The Secret To The Best Chicken Wings

Mmm, that crispy skin.

Dry-Rubbed Smoked Chicken Wings

Jennifer Causey

Chicken wings bring us together. Perhaps it's the silent understanding that we're all going to momentarily abandon any social grace and etiquette at the first bite. Still, there's nothing quite as American as grabbing a sauced-up, perfectly crisped chicken wing, and diving into the messy, soul-pleasing experience of eating it hot and fresh, preferably while watching a football game.

Southerners love their wings, sharing that love between classic buffalo, barbecue, and even teriyaki variations of the delicacy. Whether preparing for Super Bowl Sunday or any gathering, it's time to prepare for the main event. (And we aren't talking about a football game.) We mean the longstanding rivalry between the drums and flats of the chicken wing.

To us, it's no contest—but we aren't trying to ruffle any feathers. However, no matter which side of this divisive debate you're on, we can all agree that a flavorless, rubbery chicken wing has no place as a snack on our Super Bowl or entertaining table. Here's the secret to preparing perfect chicken wings.

What Is Double Frying?

Seasoning raw chicken wings and throwing them in a pan of hot oil is not the path to perfectly crispy wings, friends. It's more like a one-way ticket to slick, rubberized wings that let the sauce slide right off. Furthermore, condemning yourself and your loved ones to oven-baked wings at your Super Bowl party is not the can-do attitude we like to see. To cook the best chicken wings you've ever made, there's a simple process we like to call double frying. (Frying once is for the complacent, frying twice is for the winners.)

How To Double Fry Wings

It involves frying the wings first in lower temperature oil, around 250˚F, to get juicy, tender meat on the inside. Then, you have two options. You can pull them out and let them cool before the second frying, or, as some chefs swear by, you can freeze these wings overnight before frying them again the following day.

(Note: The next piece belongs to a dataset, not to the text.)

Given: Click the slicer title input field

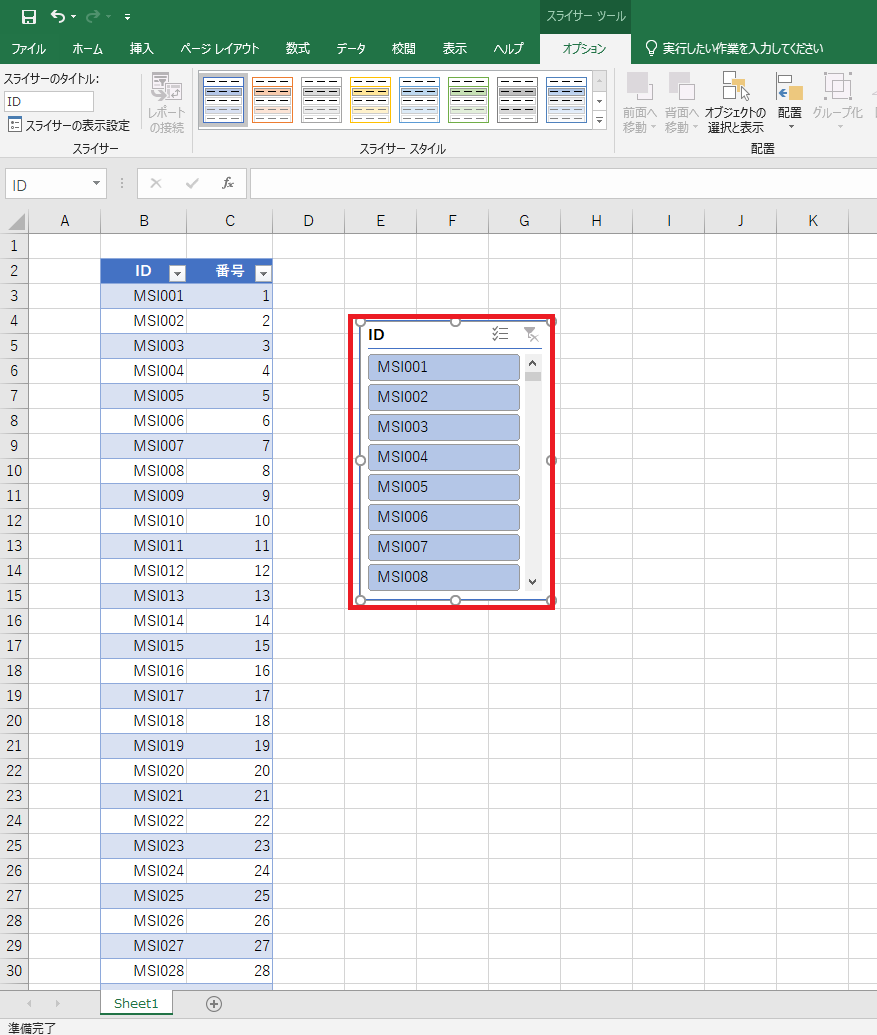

It's a technique to dry out the skin, which helps get the crispest skin. Worry not: Letting the wings cool in between fryings will not make a huge difference.

Next, the second instance of frying occurs at a higher temperature, around 350-375˚F, to get that perfectly crispy skin on the outside. Don't crowd the pan, as you'll risk lowering the temperature of the oil. Finish by tossing in the sauce of your choice.

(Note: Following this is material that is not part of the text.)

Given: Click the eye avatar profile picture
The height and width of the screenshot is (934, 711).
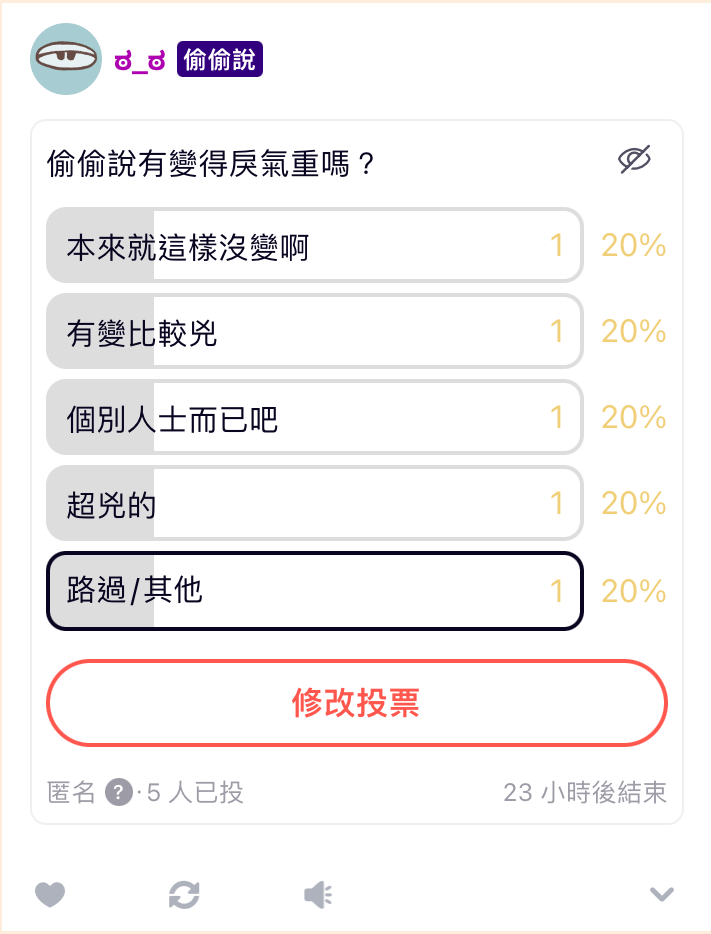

We're partial to our Alabama White Sauce.

WATCH: Beer-Battered Fried Chicken Wings

Expert Tips

We asked our favorite Southern barbecue expert and author of South's Best Butts, Matt Moore, to lay out his technique for getting the best chicken wings. He also followed the double-cooking strategy but in his own barbecue-loving way. If you like a smokier flavor, this is the tip you need.

"I typically smoke mine low and slow at 200˚F for about 45 minutes or until the internal temperature reaches about 120˚F. This allows me to gently cook the meat and render off some of the fat to promote a crispy skin when frying while keeping it moist and imparting a great smoky flavor," Moore said. "From there, I like to fry in 350˚F oil until the skin is extra crispy and the internal temperature is 165˚F."

There you have it. Switch up a few of the details, but respect the process. Beginning with low heat, taking a breather, and finishing with high heat makes all the difference.

Don't just wing it when it comes to getting those perfect chicken wings, whether for the Super Bowl, tailgating, or any other gathering. This double-frying technique will save you from setting out slippery, rubbery, or subpar chicken wings ever again.